TRAVAIL DEMANDÉ:
Répondez d'après le passage extrait ci-dessous, avec les mêmes repères (a), (b), (c).
(a) En quel mois et en quelle année la Ville de Québec a-t-elle retiré ses publicités de Radio X ?
(b) Que réclament de nombreux électeurs du Parti conservateur du Canada au sujet de Radio-Canada ?
(c) Qui est présenté comme le favori dans la course à la chefferie des Conservateurs ?

PASSAGE EXTRAIT:

La cancel culture comme outil de censureÂ
Durant cette crise dont les séquelles se feront longtemps sentir sur le plan psycho-social, les moyens n’ont pas manqué pour tenter d’orienter l’opinion publique. En septembre 2020, durant la deuxième vague de l’épidémie, la Ville de Québec et des sociétés d’État comme Hydro-Québec ont pris la décision de retirer leurs publicités de la controversée station Radio X, média qui était doté d’une ligne éditoriale opposée au discours officiel. Sous la pression, plusieurs commerces et entreprises décidèrent de faire de même et donc de retirer leurs placements publicitaires, terrorisés à l’idée d’être associés aux idées condamnées par le clergé sanitariste.
Une autre manière d’annuler l’expression d’un point de vue pourtant partagé par de nombreux citoyens et présenté comme dangereux pour la santé, pouvant donc favoriser, dans cette logique, la mort de centaines de personnes.
Place aux nouveaux médias indépendants
Signe de la méfiance dans l’air, ils sont nombreux chez les électeurs du Parti conservateur du Canada à réclamer la privatisation de Radio-Canada pour mettre fin à ce qu’ils voient comme un régime de propagande. Ils reprochent au diffuseur public de faire entendre uniquement les points de vue progressistes dans un Canada où le sanitarisme en sera venu à concurrencer le multiculturalisme comme religion d’État. Une récente étude conclut qu’une majorité de Canadiens appuierait cette démarche si elle était mise en branle. Le favori dans la course à la chefferie des Conservateurs, Pierre Poilievre, s’est montré favorable à ce projet, un candidat aux accents « antisystèmes » disant vouloir « redonner aux Canadiens le contrôle sur leur vie ».

MATÉRIEL RECUEILLI:
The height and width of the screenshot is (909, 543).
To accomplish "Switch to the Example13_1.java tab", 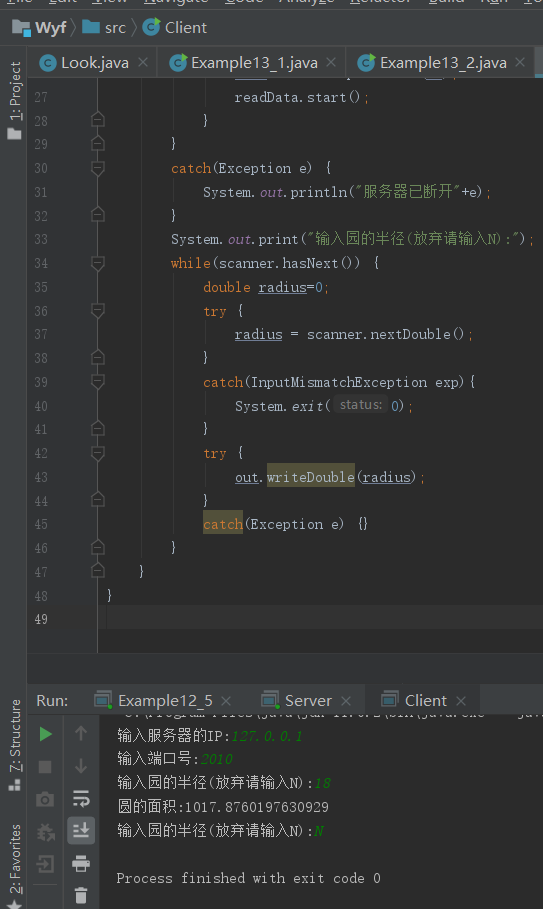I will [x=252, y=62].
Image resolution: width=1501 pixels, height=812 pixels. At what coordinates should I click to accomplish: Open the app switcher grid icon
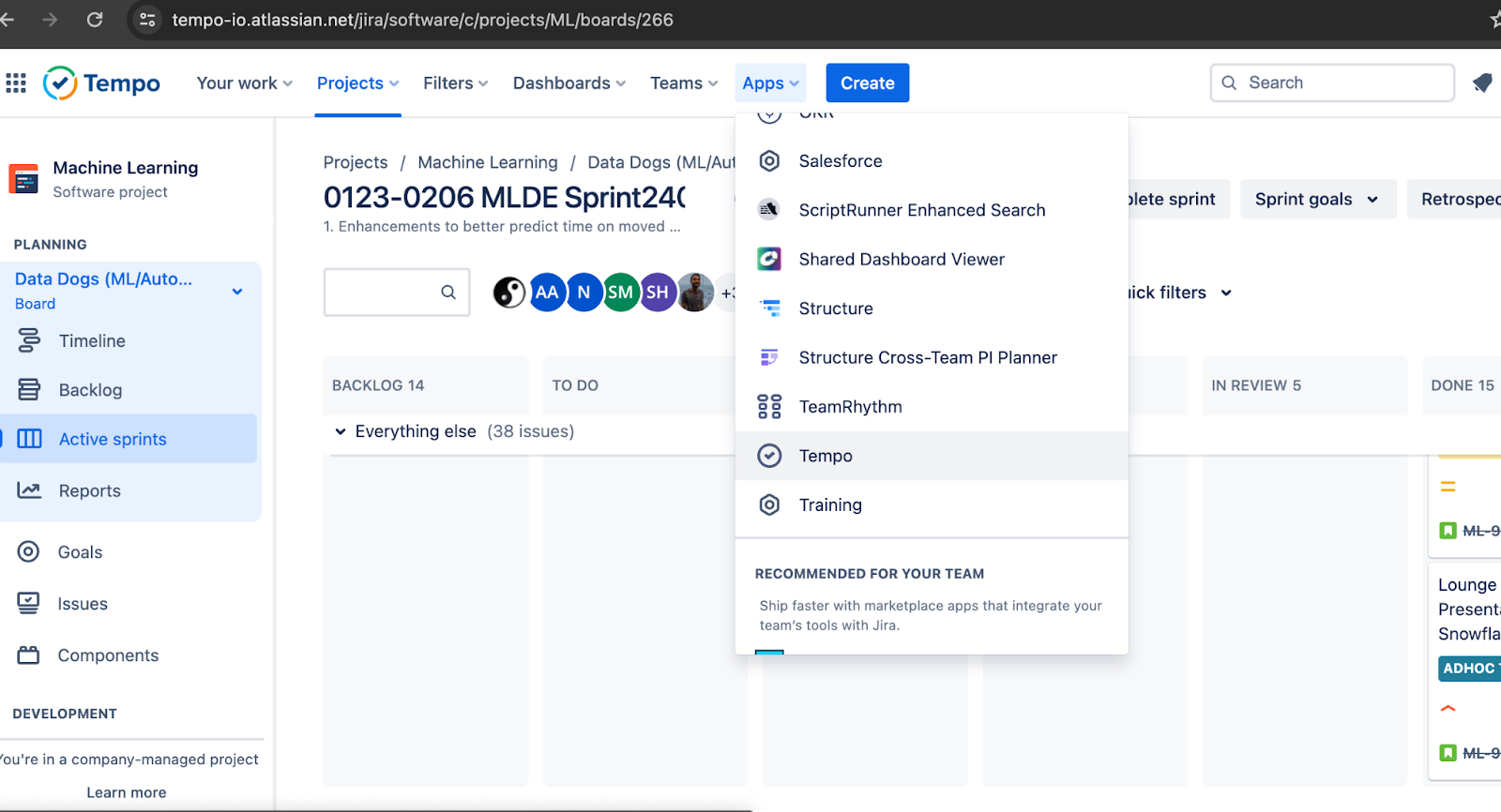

RÉSULTAT OBTENU:
(a) En septembre 2020.
(b) La privatisation de Radio-Canada.
(c) Pierre Poilievre.